Culture: Ethnicity And Self-esteem
Most research and theory on self-concept and self-esteem is based on Western cultures and populations, whereas increasing attention to cross-cultural differences is expanding our view of self processes. Harry Triandis (1989) distinguishes between individualistic cultures, such as the United States, and collectivistic cultures, such as China and other Asian cultures. Self-esteem in the former is more likely to be based on the achievement of personal goals, whereas in the latter self-esteem is derived from the achievement of collective goals, such as those of family or society. Hazel Markus and Shinobu Kitayama (1991) propose a similar distinction between Western and Eastern cultures in their conceptualization of "independent" versus "interdependent" selves. Independent self-conceptions emphasize the uniqueness of the individual and the separation of self from others. Interdependent self-conceptions stress the connectedness of the person to the group and to fitting in with one's group. The same processes of self-concept formation may apply in both types of cultures, but with different emphases. For example, in collectivist cultures, such as those of Japan or China, the reflected appraisals from one's family, work group, or peer group are the primary sources of self-esteem and concomitant emotions such as shame and pride. By contrast, in the more individualistic Western cultures, self-attributions based on individual achievement may be a more important process for self-esteem.

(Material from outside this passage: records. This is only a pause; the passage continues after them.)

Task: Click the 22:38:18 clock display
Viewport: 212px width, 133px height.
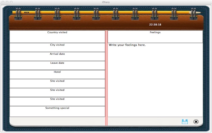Action: [155, 25]
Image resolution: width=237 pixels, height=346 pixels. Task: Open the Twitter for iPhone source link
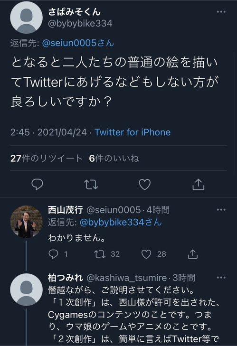tap(133, 132)
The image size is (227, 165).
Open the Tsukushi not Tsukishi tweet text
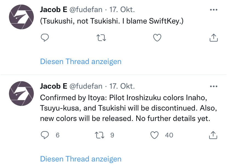(112, 21)
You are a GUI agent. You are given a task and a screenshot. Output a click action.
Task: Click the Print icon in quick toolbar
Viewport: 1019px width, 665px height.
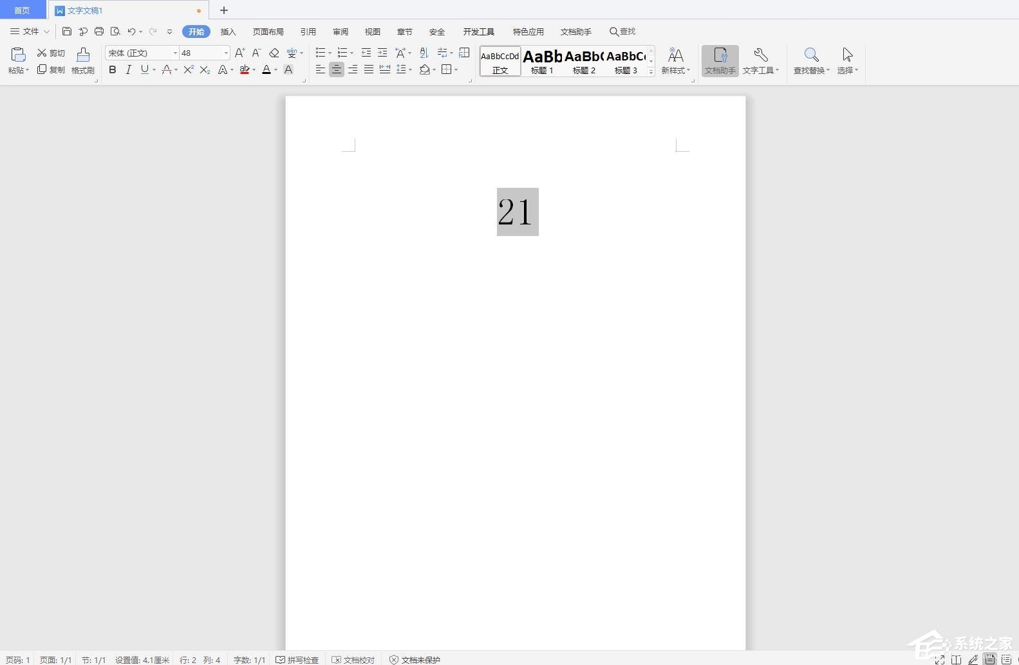tap(99, 32)
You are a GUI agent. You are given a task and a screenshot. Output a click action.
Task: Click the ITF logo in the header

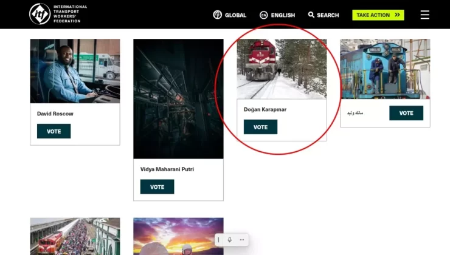click(40, 14)
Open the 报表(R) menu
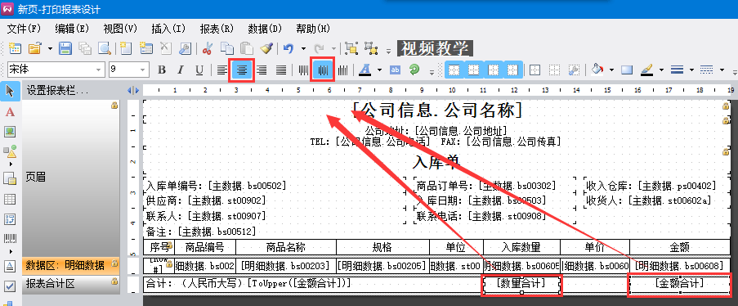The image size is (738, 306). [217, 29]
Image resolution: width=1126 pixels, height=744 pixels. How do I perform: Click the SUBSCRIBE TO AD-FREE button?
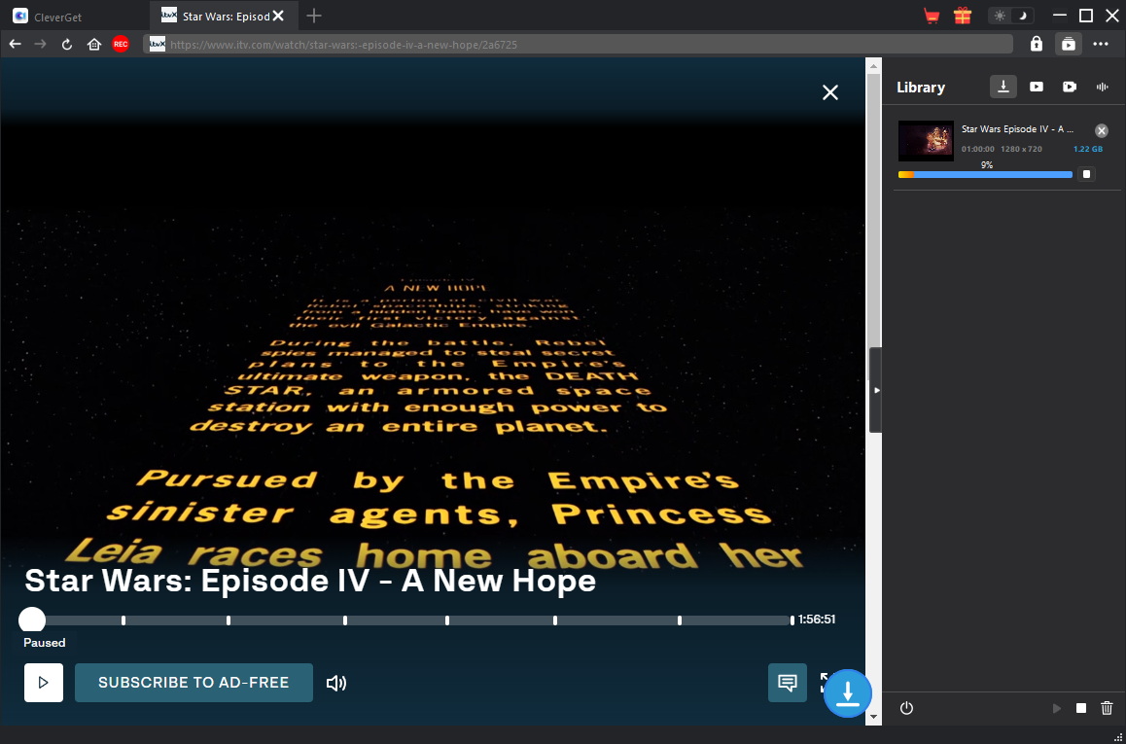tap(194, 683)
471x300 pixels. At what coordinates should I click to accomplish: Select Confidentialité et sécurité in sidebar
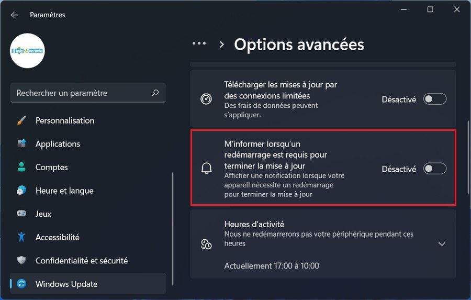[x=81, y=260]
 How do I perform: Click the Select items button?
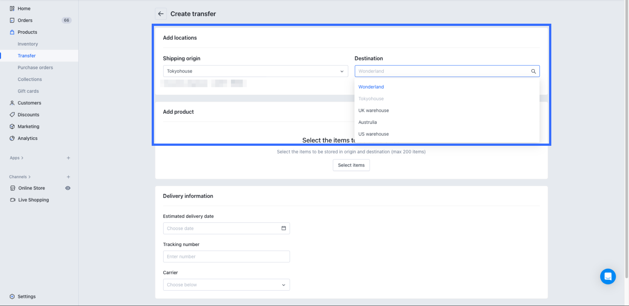point(351,165)
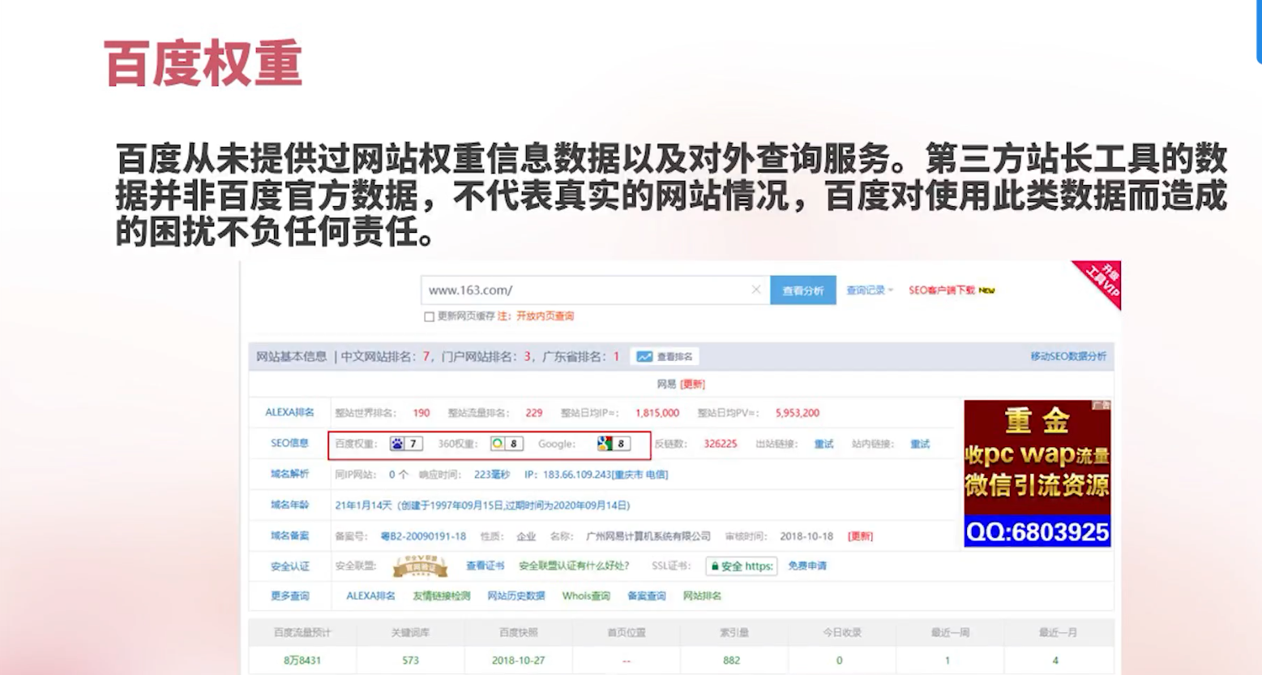The image size is (1262, 675).
Task: Click inside the www.163.com input field
Action: tap(567, 289)
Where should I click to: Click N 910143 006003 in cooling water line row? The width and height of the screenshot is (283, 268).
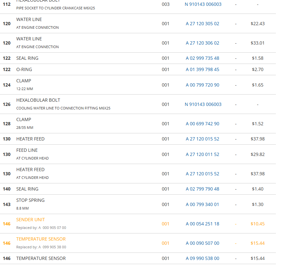pyautogui.click(x=203, y=104)
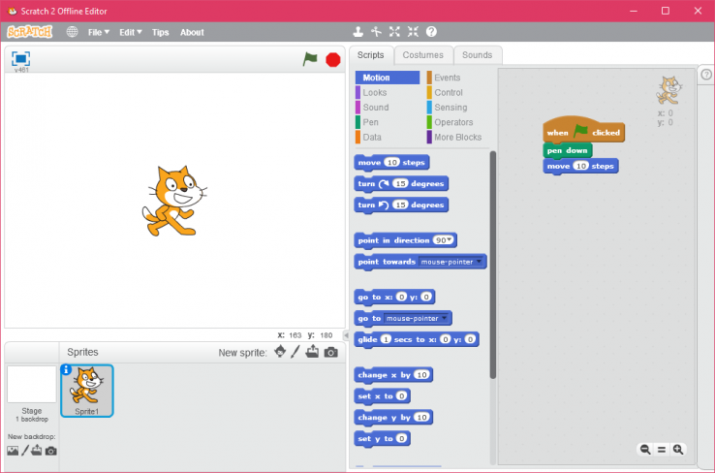Switch to the Costumes tab
The image size is (715, 473).
click(x=422, y=55)

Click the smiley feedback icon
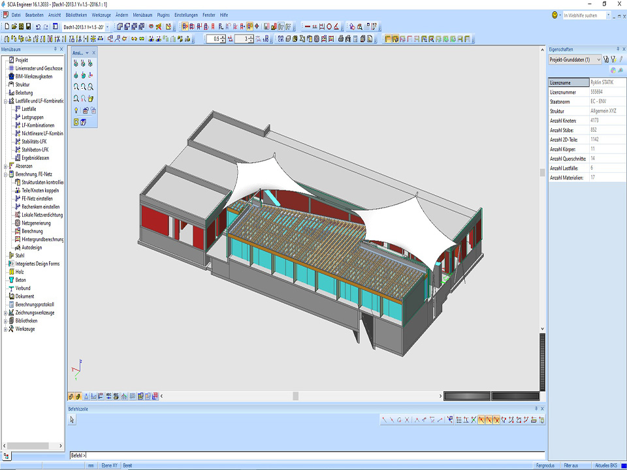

These distinctions between Western and Eastern cultures are instructive for understanding self-processes, but it should also be noted that there is considerable variation within each culture regarding self-processes. For example, within the United States and other Western countries women are more likely to have an interdependent self-concept and men are more likely to emphasize an independent self-concept (Markus and Oyserman 1989). A more collectivist or interdependent self is also characteristic of ethnic and racial minorities in the United States. Although the level of self-esteem does not seem to vary much by race or by ethnicity (Gecas and Burke 1995), various social factors related to race and ethnicity (such as social class and racial composition of schools and communities) do affect self-esteem. For example, African-American students who attend predominantly African-American high schools report higher self-esteem than African-American teenagers who attend predominantly white high schools (Ross 1995).